▶ _Objective a_: Quote the passage on the enhanced end effector arm word for word, starting at "DETAILED DESCRIPTION" and ending at "the CMP system.".

BRIEF DESCRIPTION OF THE DRAWINGS
[0018] Referring now to the drawings,
[0019] FIG. 1 is a top view perspective of a prior art conditioning
apparatus;
[0020] FIG. 2 is a side view of the prior art arrangement of FIG.
1;
[0021] FIG. 3 is a cut-away isometric view of an enhanced effector
arm formed in accordance with the present invention;
[0022] FIG. 4 is a detailed, exploded view of the conditioner head
portion of the enhanced effector arm of the present invention;
[0023] FIG. 5 is a further detailed view of the magnetic hex key
configuration within the conditioner head of FIG. 4;
[0024] FIG. 6 is a further detailed view of the conditioning disk
quick-release mechanism within the conditioner head of FIG. 4;
[0025] FIG. 7 is a cut-away side view of a zero-stiction actuator
as used in the enhanced effector arm of FIG. 3;
[0026] FIG. 8 is an enclosed, isometric view of the actuator of
FIG. 7; and
[0027] FIG. 9 is a partial, exploded isometric view of a
split-drive pulley mechanism within the enhanced effector arm of
FIG. 3 as used to control the "tilt" of the conditioner head.
DETAILED DESCRIPTION
[0028] In accordance with the present invention, an enhanced end
effector arm for CMP systems has been developed that provides for
an accurate and well-controlled conditioning process, which thus
results in improving the quality and longevity of the polishing pad
itself and ultimately improves the quality of the
polishing/planarization processes performed by the CMP system.
Inasmuch as the end effector arm is essentially the control
mechanism of the conditioning operation, improvements in the
various aspects of the arm's components are quickly realized in
terms of increased reliability and simplified maintenance of the
CMP apparatus, as well as in terms of improving the quality of the
overall conditioning and polishing processes. The enhanced end
effector arm of the present invention incorporates various features
that function in a cooperative and cumulative manner to improve the
performance and reliability of the arm itself, resulting in also
improving the overall quality of the conditioning and polishing
processes.
[0029] FIG. 3 illustrates, in a cut-away isometric view, an
exemplary enhanced end effector arm 30 as formed in accordance with
the present invention in the manner outlined above. In particular,
enhanced end effector arm 30 includes an improved conditioner head
38 including features to provide simplified alignment/attachment of
an abrasive conditioning disk 36 to conditioner head 38, (shown in
more detail in alignment/attachment mechanism 32 in FIG. 5), as
well as features to provide for simplified removal of the
conditioning disk when desired (for repair, cleaning, replacement,
or the like). The removal features in the inventive enhanced
effector arm comprise a set of quick-release ejector mechanisms 34
(shown in detail in FIG. 6) that break the force (e.g., magnetic
attraction or mechanical coupling through the use of detent
break-away elements, latches, etc.) between abrasive conditioning
disk 36 and conditioner head 38 without the need to use additional
tools or manually pry the disk away from the conditioner head. For
the sake of reference with the following figures, FIG. 3 also shows
a terminating portion 35 of arm 30 to which conditioner head 38 is
attached, where a rotary union 37 associated with the movement of
the conditioning disk is also shown.

▶ _Objective b_: Convert the rows below into a JSON list of strings, one string per line with blank lines omitted, starting at the line containing "Expand the 默认分类 site category dropdown" and ending at the line containing "Action: [759, 420]", both included.

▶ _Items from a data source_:
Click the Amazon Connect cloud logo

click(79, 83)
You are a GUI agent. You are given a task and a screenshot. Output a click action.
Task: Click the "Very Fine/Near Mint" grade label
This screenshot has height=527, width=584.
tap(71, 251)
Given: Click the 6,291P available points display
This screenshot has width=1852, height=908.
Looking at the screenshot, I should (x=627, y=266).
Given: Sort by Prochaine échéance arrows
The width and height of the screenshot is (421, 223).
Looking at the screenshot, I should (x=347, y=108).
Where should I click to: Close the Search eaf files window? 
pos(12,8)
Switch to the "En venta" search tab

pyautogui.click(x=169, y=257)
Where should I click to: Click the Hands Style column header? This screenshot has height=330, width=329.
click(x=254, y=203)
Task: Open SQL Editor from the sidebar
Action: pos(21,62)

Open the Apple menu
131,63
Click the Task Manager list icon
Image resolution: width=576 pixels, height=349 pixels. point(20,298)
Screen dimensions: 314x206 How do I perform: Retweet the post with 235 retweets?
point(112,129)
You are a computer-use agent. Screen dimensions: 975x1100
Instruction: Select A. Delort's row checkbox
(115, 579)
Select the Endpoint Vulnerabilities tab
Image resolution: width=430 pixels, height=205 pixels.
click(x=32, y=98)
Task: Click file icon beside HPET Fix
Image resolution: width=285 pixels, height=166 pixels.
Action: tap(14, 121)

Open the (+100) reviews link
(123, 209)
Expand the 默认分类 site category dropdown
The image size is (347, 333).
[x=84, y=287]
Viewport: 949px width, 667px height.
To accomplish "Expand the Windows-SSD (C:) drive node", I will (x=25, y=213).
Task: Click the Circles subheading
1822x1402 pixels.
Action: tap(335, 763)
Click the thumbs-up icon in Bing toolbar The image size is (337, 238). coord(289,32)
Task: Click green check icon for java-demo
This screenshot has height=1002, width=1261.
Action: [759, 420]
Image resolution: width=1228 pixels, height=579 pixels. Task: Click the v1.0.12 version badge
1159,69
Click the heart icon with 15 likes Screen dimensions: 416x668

▶ _Exercise answer a_:
DETAILED DESCRIPTION
[0028] In accordance with the present invention, an enhanced end
effector arm for CMP systems has been developed that provides for
an accurate and well-controlled conditioning process, which thus
results in improving the quality and longevity of the polishing pad
itself and ultimately improves the quality of the
polishing/planarization processes performed by the CMP system.

▶ _Exercise answer b_:
[
  "Expand the 默认分类 site category dropdown",
  "The image size is (347, 333).",
  "[x=84, y=287]",
  "Viewport: 949px width, 667px height.",
  "To accomplish \"Expand the Windows-SSD (C:) drive node\", I will (x=25, y=213).",
  "Task: Click the Circles subheading",
  "1822x1402 pixels.",
  "Action: tap(335, 763)",
  "Click the thumbs-up icon in Bing toolbar The image size is (337, 238). coord(289,32)",
  "Task: Click green check icon for java-demo",
  "This screenshot has height=1002, width=1261.",
  "Action: [759, 420]"
]